*** Selected excerpt ***

# That Stare



## suzyfrtz (Nov 12, 2007)

Cazzie looks at me intently. He stares at me. I stare back. I say, "Come on Cazzie, say something." He just stares. He doesn't take his eyes off of me. The staring stand-off is broken when I look away. I can't take it! 

Do your Havs stare at you too? Whatever do they want??????

Suzy


----------



## Beamer (Jan 29, 2007)

Beamer is also a starer.. Not sure what he wants from me? Maybe he's just in love.. lol

Ryan


----------



## MopTop Havanese (Sep 25, 2006)

Yes, Jester is that way. I call it the 'mush' stare.....he just gazes into my eyes.....silly boys!


----------



## Jill in Mich (Feb 24, 2008)

Tess watches me like a hawk but I don't get that stare. Cody on the other hand will stop in the middle of a walk to stare at me. "What, what do you want?" He finally starts walking again, looking disgusted that I didn't take care of whatever it was he needed. He probably thinks I need so much more training....

***

> _Exercises_
**1.** Could you reproduce the entries from the line with "What do you see at coordinates (138, 217)" up to and including the line with "center [59, 337]."?
**2.** Can you carry on the forum thread about staring dogs from the point where it stops?
The forum thread about staring dogs and the entries have no connection to each other.

*** Source data ***

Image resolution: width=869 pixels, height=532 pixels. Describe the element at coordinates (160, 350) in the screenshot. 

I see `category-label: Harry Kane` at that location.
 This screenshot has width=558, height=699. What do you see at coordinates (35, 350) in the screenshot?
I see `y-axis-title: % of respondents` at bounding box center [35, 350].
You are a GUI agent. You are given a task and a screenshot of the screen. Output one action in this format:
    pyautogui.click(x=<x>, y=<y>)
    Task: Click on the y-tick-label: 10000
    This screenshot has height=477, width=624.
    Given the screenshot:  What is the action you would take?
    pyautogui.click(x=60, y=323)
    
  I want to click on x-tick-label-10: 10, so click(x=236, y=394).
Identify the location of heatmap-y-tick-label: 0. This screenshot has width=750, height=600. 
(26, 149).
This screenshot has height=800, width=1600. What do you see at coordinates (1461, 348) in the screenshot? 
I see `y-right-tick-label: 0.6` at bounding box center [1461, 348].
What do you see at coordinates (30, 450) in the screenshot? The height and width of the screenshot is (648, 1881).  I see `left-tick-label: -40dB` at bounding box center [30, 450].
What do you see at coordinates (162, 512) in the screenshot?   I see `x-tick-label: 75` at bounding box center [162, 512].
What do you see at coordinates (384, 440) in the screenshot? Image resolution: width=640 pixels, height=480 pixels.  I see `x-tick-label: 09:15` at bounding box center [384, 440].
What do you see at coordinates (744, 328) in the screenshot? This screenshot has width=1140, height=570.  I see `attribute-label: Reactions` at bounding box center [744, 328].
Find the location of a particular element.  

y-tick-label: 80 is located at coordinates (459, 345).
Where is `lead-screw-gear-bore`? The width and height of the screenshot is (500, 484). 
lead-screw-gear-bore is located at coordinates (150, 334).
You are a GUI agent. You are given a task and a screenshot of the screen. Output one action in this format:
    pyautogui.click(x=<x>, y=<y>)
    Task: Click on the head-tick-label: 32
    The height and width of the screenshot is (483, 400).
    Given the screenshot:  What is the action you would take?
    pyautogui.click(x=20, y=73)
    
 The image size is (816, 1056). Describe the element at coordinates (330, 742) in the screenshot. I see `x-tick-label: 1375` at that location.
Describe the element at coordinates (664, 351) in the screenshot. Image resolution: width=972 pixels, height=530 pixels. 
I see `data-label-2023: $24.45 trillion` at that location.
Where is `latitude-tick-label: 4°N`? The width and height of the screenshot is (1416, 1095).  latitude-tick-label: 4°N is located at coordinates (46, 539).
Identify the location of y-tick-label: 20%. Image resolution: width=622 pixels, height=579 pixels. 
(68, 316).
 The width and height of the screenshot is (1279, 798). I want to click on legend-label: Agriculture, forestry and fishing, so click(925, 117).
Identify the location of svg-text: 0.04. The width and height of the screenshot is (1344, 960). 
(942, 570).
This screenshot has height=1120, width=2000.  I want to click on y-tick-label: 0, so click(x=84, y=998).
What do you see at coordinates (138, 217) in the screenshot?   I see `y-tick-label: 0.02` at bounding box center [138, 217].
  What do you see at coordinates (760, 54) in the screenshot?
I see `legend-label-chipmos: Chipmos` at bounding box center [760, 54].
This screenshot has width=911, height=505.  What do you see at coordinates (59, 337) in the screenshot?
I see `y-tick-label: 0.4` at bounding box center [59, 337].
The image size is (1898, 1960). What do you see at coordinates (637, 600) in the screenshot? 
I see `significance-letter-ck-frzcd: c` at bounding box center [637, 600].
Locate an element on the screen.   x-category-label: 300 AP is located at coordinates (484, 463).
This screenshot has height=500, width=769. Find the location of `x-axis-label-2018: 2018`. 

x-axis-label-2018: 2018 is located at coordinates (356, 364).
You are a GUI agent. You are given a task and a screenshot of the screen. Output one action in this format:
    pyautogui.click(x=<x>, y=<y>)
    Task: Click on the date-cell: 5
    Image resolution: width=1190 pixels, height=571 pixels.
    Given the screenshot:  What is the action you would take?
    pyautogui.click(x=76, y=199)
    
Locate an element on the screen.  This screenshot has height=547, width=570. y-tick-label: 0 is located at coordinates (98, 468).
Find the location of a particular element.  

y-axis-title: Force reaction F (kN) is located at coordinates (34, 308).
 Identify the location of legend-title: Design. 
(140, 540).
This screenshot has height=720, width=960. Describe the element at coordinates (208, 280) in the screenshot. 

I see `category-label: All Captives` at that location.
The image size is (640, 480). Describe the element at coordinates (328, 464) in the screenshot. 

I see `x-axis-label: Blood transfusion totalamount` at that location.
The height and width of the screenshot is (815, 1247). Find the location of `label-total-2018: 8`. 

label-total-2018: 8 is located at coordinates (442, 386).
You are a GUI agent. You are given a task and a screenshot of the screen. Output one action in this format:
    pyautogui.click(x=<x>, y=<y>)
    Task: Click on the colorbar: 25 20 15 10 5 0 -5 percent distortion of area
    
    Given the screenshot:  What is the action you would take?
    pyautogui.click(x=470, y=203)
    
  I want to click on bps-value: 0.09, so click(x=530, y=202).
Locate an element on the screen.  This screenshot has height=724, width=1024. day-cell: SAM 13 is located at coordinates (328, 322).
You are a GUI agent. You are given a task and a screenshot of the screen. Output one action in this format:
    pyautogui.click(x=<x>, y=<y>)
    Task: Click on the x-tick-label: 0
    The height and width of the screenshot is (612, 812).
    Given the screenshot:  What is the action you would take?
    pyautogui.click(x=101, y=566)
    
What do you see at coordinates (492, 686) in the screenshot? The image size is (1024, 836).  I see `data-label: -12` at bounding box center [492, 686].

***

> _Outputs by task_
**1.**
What do you see at coordinates (138, 217) in the screenshot?   I see `y-tick-label: 0.02` at bounding box center [138, 217].
  What do you see at coordinates (760, 54) in the screenshot?
I see `legend-label-chipmos: Chipmos` at bounding box center [760, 54].
This screenshot has width=911, height=505.  What do you see at coordinates (59, 337) in the screenshot?
I see `y-tick-label: 0.4` at bounding box center [59, 337].

**2.**
----------



## Renee (Mar 27, 2008)

I get the stare when she has a kleenex in her mouth...as if she watching my every move to make sure I don't try and steal it away from her.


----------



## Missy (Nov 6, 2006)

Ha ha Suzy. I know that stare! Jasper is the king of staring. I have learned what some of the stares mean by time of day and the position of the stare. If it is 10pm and he comes right up to me or DH and stares it means he wants to go out. If I have just come home and he follows me from room to room and stares where ever I land... I know he wants to herd me to a chair so he can jump on my lap. If Cash has a chew or took a chew that was Jas' ... he will stare at me as well...like "Mom..Cash took my chew"

But then there are the times he has been out, does not jump up on my lap, and cash is not in the room...and he still stares... and I don't have a clue.


----------



## Pixiesmom (Jul 31, 2008)

I love that stare too. I also love when Pixie follows behind me when I'm walking and bumps my leg with her little nose.


----------



## krandall (Jun 11, 2009)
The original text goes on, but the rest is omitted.